■ Task to carry out:
Summarize the text below about Alfred Nobel's patents in two sentences.

──────── Text

It was the patent system that made the Nobel prize possible. Mr. Nobel’s patents gave him an advantage over his competitors, allowing him to build factories and conduct international business on an unprecedented scale. At the time of his death, he had more than 90 factories in operation, making explosives and related products. As the market leader—a patent conveys the exclusive right to practice the claimed invention—Mr. Nobel was able to command large revenues and high margins.

Click here to see Alfred Nobel’s U.S. Patent 78,317 for “Improved Explosive Compound,” later to become known as dynamite. (The PDF version is more readable than the HTML text apparently generated by poor quality OCR.) (Note to Google: Doesn’t this historic patent deserve clean-up?)

Interestingly, Nobel’s invention was only a minor improvement. He admitted in his patent that his two ingredients, the “explosive substance nitro-glycerine” and an “inexplosive porous substance,” were “long known.”

────────────────
──────── Excerpted records

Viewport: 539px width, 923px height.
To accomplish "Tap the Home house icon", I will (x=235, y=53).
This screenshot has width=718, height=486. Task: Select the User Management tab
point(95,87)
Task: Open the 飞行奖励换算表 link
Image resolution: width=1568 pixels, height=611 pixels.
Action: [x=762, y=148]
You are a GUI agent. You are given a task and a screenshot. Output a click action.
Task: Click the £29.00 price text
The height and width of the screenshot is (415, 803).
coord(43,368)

────────────────
──────── Excerpted records

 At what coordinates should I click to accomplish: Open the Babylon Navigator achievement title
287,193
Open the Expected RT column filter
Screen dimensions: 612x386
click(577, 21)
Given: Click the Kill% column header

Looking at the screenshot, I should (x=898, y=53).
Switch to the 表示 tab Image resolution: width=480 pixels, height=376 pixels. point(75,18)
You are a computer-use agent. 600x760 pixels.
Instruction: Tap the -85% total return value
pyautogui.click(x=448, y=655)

────────────────
──────── Excerpted records

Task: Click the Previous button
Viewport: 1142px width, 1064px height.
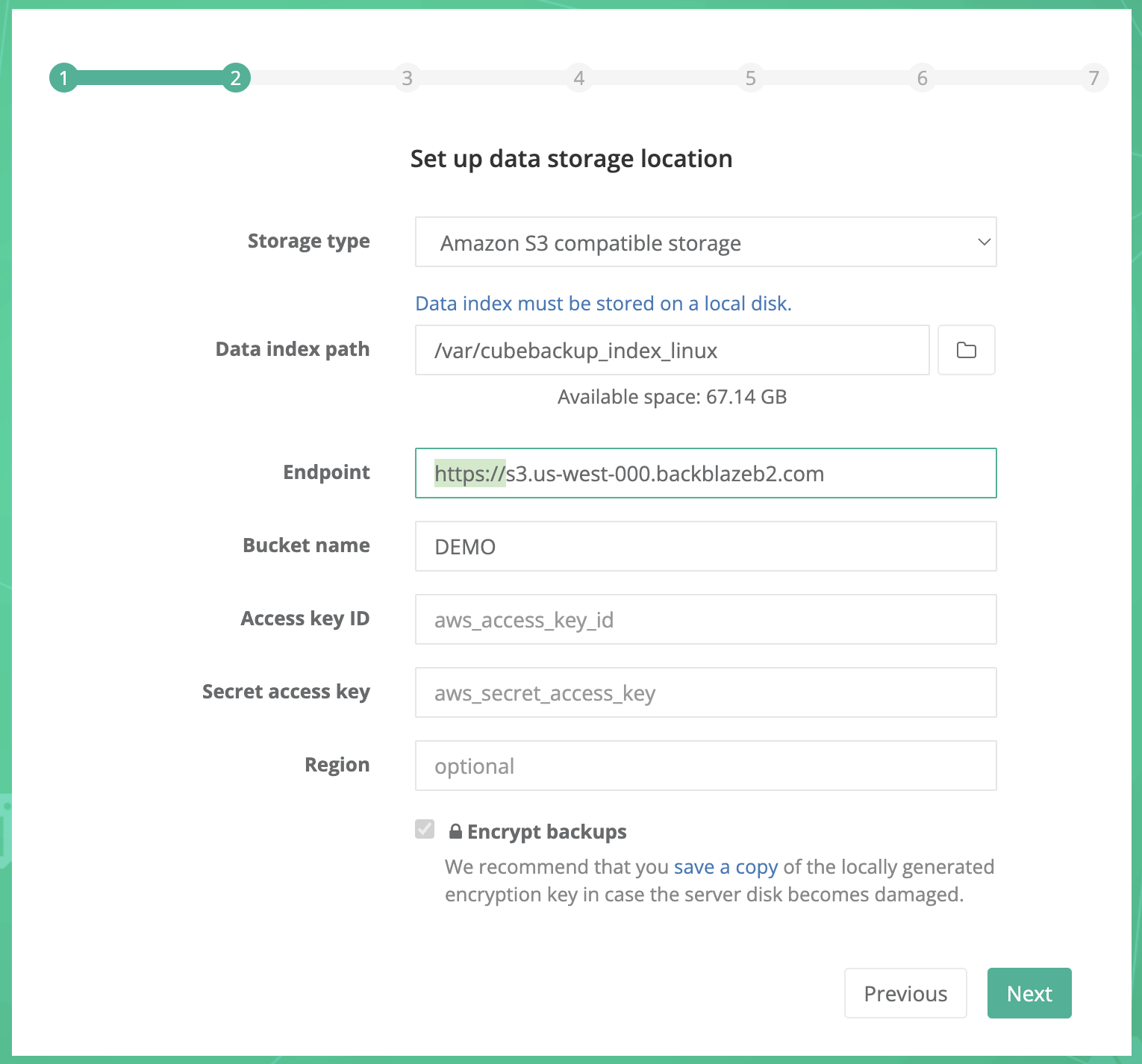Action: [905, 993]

────────────────

■ Written response:
Patents gave Alfred Nobel an advantage over his competitors, which let him run more than 90 factories, do international business on an unprecedented scale, and command large revenues and high margins, and this is what made the Nobel prize possible. Yet his invention was only a minor improvement, and his patent admitted that its two ingredients, nitro-glycerine and an inexplosive porous substance, were long known.